Problem set —
- 1) In the thread about XeTeX, when is the first full release with expl3 preloaded in the format due?
- 2) Say whether each statement agrees with the thread about XeTeX, answering yes or no and quoting the words that decide it: (a) The writer found a LaTeX mailing list on the tug.org page that seemed appropriate. (b) xelatex-dev is currently at Pre release 2. (c) The writer has studied all of XeTeX's source code.

Selection —
I checked all the lists before posting, at

<https://tug.org/mailman/listinfo>

and wasn't sure which would be best, because there is no mailing list listed there re LaTeX that seemed appropriate.  I thought that because it involved Unicode and XeTeX's primitives, it was on-topic for here.  Apologies.  What is the appropriate list?

>| I'm happy to see that you imply that the name might change,
>| I think the JS prefix would prove very confusing should you
>| distribute it under that name, as it isn't JavaScript based,
>| especially as there are JavaScript ports of the texlive stack
>| these days. Not to mention existing JavaScript apps called
>| jsbox https://apps.apple.com/sg/app/jsbox-learn-to-code/id1312014438

Agreed.  For now, I just need a word to refer to the thing.

>| Not quite sure why you say that is unlike xetex? xetex and luatex
>| expose unicode characters as single characters before TeX tokenisation
>| happens, perhaps you are thinking of the TeX macro based UTF-8 decoder
>| we use with (pdf)teX ?

Quite possible.  I've only focused on some of XeTeX's source code.

>| Note that you are looking at the older releases.
>| For testing it would be better to test against the
>| latex-dev releases, which preload more into the format
>| (again saving time by not having to read the Unicode
>| data when the expl3 package is loaded eg by fontspec).
>|
>| xelatex-dev is currently Pre release 2, but Pre release 3 is expected
>| to be released in a few days, or the first full release with expl3
>| preloaded in the format is due in the first week of February.

>| Note the latex macros will still need to read the Unicode Data files
>| to initialise structures held in TeX macros even if the lccode and
>| uccode tables were pre-initialised, so it would not be possible to
>| avoid all reading of the Unicode files.

I don't really understand this ("structures held in TeX macros").  But see below.

>| reading  (see l3unicode.dtx) that is in expl3.sty (in current xelatex
>| fomats) but will be preloaded in future releases and in the current
>| xelatex-dev release as noted above.

I tried looking at, e.g., l3unicode.dtx, and it's still using TeX (or impenetrable LaTeX3 kernel language built on top) to parse the official Unicode data files.  It's hard for me to imagine how any of that isn't at least an order of magnitude slower than scanning through a mere 20K block of bytes with a machine pointer in C, and installing into all pertinent character mapping tables every piece of information that XeTeX says it's interested in on a per character or per character range basis.  When I use the term "preloaded" I'm not talking about parsing anything inside TeX's virtual machine using the TeX language (or whatever's built on top of it).

>| It wouldn't be appropriate to have a primitive just to control the
>| behaviour of one higher level macro system but there could be tests
>| there for additional cases, as you say.

Material supplied —
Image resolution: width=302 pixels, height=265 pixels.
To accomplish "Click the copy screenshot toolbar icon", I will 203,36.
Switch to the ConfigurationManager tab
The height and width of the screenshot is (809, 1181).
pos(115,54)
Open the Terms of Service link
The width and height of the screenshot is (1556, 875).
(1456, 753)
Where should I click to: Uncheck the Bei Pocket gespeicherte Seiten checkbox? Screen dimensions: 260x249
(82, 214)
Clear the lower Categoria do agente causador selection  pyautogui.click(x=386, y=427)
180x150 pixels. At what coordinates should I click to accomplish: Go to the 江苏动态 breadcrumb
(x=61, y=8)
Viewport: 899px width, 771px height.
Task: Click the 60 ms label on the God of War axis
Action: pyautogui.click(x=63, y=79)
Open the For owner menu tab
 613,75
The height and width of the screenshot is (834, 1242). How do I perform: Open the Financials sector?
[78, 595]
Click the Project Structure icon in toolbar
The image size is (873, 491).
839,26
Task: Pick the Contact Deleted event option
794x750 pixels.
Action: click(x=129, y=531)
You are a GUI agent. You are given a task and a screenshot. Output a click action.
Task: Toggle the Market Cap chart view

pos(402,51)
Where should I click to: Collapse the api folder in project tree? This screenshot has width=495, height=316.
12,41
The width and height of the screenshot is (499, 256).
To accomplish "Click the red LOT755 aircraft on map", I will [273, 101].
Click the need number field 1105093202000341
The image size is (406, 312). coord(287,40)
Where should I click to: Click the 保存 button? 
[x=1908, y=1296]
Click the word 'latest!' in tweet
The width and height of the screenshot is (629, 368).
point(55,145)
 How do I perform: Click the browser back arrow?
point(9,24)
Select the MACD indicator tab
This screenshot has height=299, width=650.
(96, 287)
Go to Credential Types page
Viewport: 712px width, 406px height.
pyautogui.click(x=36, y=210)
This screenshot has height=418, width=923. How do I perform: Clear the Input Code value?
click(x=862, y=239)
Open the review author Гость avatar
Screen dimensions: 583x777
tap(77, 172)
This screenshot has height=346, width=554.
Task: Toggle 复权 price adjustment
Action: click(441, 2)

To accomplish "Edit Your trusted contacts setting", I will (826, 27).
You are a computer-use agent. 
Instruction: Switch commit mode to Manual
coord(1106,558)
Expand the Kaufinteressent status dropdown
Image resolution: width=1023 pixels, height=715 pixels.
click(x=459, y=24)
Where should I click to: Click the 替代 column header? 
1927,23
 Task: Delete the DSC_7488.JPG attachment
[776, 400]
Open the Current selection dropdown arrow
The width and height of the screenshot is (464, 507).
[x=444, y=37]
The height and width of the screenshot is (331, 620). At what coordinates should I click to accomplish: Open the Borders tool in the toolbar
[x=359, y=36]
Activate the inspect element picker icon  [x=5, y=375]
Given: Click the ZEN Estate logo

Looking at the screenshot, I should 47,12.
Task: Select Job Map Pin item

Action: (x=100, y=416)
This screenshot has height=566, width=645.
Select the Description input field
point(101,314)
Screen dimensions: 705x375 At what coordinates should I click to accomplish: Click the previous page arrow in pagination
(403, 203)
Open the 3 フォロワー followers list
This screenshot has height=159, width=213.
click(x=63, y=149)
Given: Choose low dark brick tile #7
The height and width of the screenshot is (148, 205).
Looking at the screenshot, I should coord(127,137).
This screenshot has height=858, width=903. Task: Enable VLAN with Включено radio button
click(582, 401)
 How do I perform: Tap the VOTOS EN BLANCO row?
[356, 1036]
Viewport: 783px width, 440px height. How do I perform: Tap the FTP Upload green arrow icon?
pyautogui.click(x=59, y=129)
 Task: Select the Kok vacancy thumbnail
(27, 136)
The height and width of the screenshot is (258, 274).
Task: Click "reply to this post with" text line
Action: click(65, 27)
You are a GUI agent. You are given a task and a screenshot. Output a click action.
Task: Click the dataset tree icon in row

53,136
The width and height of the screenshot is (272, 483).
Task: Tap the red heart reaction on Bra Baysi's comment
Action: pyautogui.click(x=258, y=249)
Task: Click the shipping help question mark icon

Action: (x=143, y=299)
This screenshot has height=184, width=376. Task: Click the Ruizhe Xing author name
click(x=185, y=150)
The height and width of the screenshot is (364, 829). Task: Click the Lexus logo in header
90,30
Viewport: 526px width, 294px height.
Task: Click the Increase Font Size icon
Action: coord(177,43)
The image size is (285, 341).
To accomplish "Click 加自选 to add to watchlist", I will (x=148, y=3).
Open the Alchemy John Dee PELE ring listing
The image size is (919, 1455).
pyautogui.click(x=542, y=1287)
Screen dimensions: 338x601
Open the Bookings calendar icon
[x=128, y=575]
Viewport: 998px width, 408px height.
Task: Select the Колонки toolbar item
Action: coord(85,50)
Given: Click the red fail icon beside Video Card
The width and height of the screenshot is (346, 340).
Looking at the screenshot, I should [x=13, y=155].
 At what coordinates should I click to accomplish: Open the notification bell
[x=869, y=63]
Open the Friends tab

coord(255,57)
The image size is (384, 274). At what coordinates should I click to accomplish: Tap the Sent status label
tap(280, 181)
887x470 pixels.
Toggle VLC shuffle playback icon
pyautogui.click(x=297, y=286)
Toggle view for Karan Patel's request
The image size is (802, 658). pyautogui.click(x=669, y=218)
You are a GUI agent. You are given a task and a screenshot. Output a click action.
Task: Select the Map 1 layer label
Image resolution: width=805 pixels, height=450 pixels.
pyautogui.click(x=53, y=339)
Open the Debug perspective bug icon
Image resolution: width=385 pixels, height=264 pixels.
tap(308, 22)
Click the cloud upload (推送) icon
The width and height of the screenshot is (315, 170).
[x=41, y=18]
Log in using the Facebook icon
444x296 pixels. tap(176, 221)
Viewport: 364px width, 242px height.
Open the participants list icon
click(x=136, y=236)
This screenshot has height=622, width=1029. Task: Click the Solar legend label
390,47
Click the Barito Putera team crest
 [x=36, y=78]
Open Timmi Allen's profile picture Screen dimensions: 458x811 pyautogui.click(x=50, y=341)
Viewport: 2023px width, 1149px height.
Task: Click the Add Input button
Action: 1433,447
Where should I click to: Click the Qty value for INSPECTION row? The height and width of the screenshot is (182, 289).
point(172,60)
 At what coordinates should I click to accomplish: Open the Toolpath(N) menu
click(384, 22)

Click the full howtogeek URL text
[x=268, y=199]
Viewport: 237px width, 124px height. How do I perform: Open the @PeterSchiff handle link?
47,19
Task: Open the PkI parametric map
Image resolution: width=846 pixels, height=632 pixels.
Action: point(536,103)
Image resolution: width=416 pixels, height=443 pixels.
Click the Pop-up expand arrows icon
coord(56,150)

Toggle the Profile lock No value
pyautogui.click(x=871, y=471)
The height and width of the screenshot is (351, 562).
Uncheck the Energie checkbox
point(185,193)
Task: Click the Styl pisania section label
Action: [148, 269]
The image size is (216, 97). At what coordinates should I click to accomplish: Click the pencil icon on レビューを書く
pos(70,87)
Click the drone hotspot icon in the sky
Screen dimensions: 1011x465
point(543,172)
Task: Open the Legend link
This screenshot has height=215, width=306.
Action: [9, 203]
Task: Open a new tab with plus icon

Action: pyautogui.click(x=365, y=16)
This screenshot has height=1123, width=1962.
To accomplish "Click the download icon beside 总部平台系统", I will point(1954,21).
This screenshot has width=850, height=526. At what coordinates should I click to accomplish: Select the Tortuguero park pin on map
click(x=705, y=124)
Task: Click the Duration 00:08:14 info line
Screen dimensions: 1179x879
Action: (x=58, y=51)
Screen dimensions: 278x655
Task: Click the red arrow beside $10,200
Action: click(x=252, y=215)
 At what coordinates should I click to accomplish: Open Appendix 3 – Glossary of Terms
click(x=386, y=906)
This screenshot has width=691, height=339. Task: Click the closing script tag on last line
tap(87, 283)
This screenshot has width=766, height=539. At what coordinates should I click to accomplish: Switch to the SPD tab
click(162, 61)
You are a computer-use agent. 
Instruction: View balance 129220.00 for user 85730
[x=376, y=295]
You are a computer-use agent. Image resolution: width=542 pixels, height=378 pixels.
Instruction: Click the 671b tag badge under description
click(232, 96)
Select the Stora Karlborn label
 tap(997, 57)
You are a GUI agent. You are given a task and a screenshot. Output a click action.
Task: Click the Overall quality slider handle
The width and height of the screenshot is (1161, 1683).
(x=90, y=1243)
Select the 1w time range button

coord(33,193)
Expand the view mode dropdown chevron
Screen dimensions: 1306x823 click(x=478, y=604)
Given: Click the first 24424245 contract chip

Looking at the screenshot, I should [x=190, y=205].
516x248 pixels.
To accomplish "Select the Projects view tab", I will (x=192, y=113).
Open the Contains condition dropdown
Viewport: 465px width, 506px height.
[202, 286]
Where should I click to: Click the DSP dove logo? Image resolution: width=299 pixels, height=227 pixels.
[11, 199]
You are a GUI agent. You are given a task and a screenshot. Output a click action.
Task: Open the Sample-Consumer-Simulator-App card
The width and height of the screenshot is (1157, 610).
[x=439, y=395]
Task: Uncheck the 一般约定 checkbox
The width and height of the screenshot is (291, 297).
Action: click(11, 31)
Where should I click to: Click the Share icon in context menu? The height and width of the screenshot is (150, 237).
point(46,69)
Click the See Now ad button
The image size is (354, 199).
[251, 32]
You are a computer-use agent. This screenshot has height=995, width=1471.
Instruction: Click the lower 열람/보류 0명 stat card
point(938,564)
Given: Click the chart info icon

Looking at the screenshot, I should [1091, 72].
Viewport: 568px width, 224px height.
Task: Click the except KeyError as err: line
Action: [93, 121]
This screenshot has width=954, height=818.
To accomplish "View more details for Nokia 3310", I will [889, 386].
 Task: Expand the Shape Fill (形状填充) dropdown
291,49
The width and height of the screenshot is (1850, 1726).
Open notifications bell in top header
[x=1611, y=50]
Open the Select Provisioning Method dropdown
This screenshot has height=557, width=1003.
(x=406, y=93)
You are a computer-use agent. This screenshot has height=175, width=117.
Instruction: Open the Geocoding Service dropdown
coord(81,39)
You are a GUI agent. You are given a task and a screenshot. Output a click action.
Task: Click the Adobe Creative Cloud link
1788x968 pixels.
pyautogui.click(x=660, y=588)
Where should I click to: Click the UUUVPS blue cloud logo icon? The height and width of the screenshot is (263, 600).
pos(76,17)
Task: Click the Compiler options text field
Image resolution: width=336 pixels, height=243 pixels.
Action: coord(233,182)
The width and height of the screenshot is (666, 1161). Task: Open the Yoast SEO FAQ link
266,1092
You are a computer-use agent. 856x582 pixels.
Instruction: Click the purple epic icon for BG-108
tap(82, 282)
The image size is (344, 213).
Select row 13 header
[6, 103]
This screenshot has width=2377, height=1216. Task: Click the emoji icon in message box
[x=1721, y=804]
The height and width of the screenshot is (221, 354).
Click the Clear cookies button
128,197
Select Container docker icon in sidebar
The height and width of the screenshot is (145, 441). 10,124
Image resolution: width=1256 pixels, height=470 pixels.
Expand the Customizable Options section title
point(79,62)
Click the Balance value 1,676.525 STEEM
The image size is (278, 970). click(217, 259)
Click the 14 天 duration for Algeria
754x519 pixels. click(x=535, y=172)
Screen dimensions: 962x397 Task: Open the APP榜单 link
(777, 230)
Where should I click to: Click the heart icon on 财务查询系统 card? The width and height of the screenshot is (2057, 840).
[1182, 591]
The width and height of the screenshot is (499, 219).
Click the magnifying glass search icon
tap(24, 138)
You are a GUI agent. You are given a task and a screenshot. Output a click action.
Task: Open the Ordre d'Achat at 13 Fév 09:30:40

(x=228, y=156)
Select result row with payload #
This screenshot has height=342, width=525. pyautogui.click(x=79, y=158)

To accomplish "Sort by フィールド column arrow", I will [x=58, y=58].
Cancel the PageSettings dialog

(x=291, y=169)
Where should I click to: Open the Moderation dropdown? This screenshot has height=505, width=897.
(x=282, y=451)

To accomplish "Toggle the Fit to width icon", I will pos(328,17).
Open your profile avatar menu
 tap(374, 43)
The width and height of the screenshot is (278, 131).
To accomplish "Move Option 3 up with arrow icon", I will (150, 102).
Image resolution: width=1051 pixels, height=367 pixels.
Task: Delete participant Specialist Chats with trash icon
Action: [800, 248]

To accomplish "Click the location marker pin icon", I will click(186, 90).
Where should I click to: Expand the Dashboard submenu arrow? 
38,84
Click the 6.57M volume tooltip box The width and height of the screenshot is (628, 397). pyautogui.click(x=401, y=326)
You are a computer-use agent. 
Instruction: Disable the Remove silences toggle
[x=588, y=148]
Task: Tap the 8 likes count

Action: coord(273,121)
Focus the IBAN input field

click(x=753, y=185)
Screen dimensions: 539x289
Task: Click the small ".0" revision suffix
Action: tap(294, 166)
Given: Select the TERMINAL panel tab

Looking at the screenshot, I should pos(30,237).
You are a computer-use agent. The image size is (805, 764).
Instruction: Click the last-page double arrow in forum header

The responses —
- 1) In the first week of February.

- 2)
(a) No: "there is no mailing list listed there re LaTeX that seemed appropriate."
(b) Yes: "xelatex-dev is currently Pre release 2"
(c) No: "I've only focused on some of XeTeX's source code."